◆ **DIRECTIONS FOR THIS TASK**
Update the items below, putting "Screen area" wherever "Viewport" appears and changing nothing else. Leave the pictures out of your answer.

Page and screen pointing data
>> START

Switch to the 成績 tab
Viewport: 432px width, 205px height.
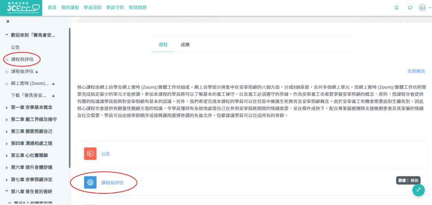pos(185,45)
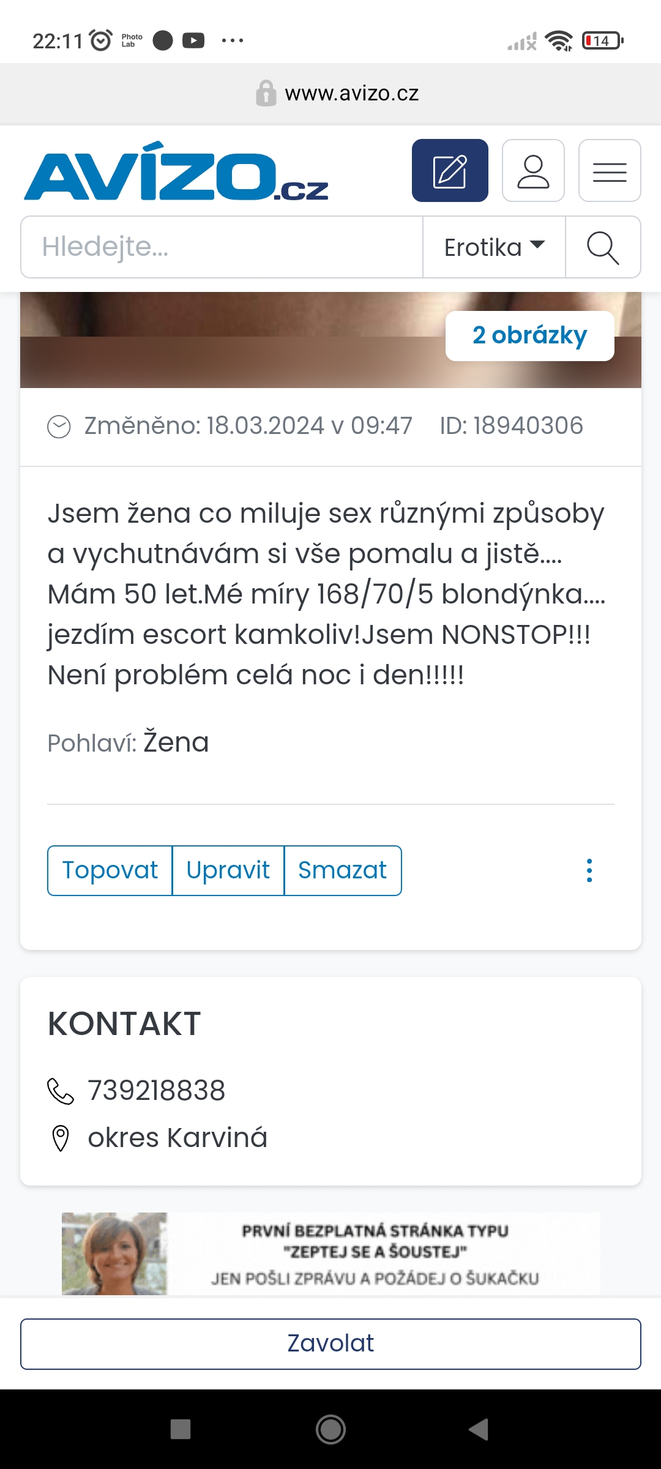Tap the create new ad pencil icon
Image resolution: width=661 pixels, height=1469 pixels.
(450, 171)
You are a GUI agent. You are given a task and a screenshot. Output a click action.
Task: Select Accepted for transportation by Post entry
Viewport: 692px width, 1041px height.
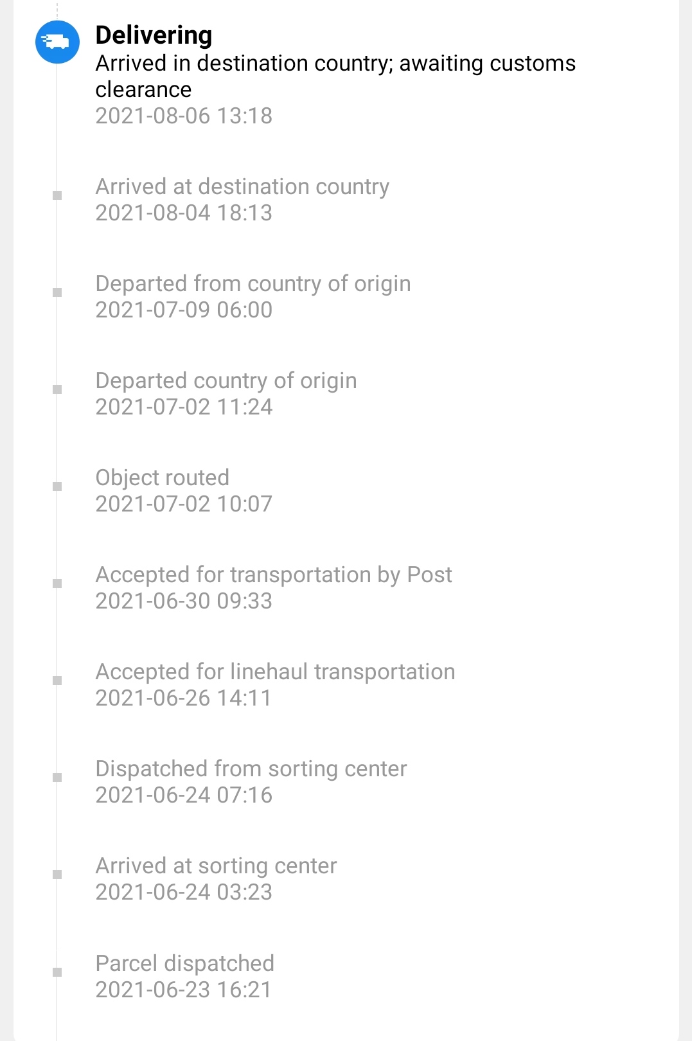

>> END

◆ **TASK RESPONSE**
Switch to the 成績 tab
Screen area: 432px width, 205px height.
pos(185,45)
Tap the create new ad pencil icon
Image resolution: width=661 pixels, height=1469 pixels.
(450, 171)
You are a GUI agent. You are given a task and a screenshot. Output a click action.
Task: Select Accepted for transportation by Post entry
Screen area: 692px width, 1041px height.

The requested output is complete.